Sandra E. Reznik

The Role of Endothelin-1 in Endotoxin-Triggered Release of Placental Pro-inflammatory Cytokines

Sandra E. Reznik, College of Pharmacy and Health Sciences, Department of Pharmaceutical Sciences; Students: Prathamesh Mahajan, Roopali V. Donepudi, Francine Einstein

Abstract
Background:  Premature delivery, defined as delivery occurring before 37 weeks’ gestation, occurs in 12% of all births, and accounts for nearly half of long-term neurological morbidity, and 60 to 80% of perinatal mortality, excluding infants with congenital anomalies.  We have previously shown that both the endothelin-converting enzyme-1 (ECE-1) inhibitor phosphoramidon and the selective endothelin receptor A antagonist BQ-123 control PTB in a dose-dependent fashion.  In addition, we have found that a novel synthetic ET A receptor antagonist synthesized by our group rescues mice from lipopolysaccharide (LPS)-induced PTB.  Finally, we have been able to prevent PTB in LPS-stimulated animals, using RNA silencing with ECE-1 RNAi.

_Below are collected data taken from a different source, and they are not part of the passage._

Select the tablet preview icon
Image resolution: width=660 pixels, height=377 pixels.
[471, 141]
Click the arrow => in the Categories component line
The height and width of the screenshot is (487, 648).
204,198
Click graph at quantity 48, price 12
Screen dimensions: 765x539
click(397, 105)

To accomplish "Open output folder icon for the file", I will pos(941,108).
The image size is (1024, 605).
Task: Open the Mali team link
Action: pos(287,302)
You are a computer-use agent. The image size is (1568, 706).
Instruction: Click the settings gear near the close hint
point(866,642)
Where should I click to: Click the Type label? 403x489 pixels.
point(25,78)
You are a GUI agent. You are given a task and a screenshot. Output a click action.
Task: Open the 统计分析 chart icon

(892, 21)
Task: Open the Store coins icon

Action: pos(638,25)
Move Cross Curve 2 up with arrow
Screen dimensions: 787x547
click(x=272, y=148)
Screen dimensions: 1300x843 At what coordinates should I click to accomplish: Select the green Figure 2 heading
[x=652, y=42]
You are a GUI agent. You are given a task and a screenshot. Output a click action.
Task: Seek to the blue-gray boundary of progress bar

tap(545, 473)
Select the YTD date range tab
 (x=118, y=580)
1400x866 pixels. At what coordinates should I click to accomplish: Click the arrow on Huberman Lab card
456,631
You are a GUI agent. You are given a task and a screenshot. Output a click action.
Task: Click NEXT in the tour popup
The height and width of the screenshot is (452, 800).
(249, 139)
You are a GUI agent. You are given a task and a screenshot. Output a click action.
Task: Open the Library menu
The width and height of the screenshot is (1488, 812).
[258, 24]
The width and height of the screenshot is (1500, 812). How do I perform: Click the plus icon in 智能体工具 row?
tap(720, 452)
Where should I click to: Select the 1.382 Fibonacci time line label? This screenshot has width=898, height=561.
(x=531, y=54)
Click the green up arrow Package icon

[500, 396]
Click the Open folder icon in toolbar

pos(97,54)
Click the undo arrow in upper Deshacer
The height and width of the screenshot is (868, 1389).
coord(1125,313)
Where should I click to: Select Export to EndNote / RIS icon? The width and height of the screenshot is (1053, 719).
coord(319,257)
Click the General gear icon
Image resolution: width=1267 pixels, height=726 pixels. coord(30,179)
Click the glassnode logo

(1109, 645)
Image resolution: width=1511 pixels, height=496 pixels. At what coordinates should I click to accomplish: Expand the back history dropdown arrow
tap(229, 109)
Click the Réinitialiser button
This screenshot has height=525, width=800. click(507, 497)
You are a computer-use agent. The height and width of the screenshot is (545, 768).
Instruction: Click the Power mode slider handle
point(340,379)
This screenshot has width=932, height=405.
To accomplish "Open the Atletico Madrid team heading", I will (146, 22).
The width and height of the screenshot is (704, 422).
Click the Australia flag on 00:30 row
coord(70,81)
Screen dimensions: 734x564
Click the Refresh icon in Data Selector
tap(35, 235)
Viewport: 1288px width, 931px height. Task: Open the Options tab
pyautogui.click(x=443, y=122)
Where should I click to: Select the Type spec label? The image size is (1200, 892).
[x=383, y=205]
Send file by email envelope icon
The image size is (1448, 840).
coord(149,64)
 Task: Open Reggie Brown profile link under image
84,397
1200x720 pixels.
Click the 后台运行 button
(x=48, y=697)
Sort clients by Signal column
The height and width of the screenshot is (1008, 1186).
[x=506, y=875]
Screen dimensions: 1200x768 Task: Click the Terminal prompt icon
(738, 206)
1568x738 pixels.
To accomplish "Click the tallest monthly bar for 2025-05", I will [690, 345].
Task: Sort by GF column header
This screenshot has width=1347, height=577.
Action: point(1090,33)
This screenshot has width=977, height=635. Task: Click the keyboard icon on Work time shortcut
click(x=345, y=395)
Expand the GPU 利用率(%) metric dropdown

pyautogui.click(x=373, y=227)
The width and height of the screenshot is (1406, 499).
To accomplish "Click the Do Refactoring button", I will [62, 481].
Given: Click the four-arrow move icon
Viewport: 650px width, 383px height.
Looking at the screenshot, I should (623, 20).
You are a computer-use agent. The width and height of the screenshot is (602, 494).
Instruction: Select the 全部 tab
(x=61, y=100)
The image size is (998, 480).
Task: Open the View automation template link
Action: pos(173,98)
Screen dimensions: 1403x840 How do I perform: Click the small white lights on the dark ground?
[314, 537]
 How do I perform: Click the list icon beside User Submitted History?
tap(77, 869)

Objective:  Our aim was to test the hypothesis that ET-1 contributes to the cause of preterm birth by up-regulating pro-inflammatory cytokines.

Methods:  Chorionic villous explants were prepared from full term human placentae obtained from Albert Einstein Hospital, Bronx, NY and cultured in Dulbecco’s Modified Eagle’s medium (DMEM) under aseptic conditions. The explants were divided into four groups:  sham, endotoxin-treated, endotoxin plus low concentration BQ-123-treated and endotoxin plus high concentration BQ-123-treated.  Explant supernatants from all groups were collected 24 hours after the addition of endotoxin and evaluated for changes in levels of interleukin 1b(IL-1b) and tumor necrosis factor a(TNF a by Western blotting analysis.

Results:  Villous explants treated with LPS released significantly higher amounts of both IL-1b and TNF ainto culture media than sham explants.  This pro-inflammatory response was reversed, in a concentration-dependent fashion, with the ET A receptor antagonist BQ-123.

Conclusion:  IL-1b and TNF a, pro-inflammatory cytokines closely linked to infection-associated PTB, are ET-1 dependent.  The mechanism of action of ET-1 blocking agents in tocolysis involves decreased ET-1-dependent release of these mediators.  Further evaluation of inflammatory mediators affected by ET-1 action may lead to the identification of novel targets for preventive therapy for PTB.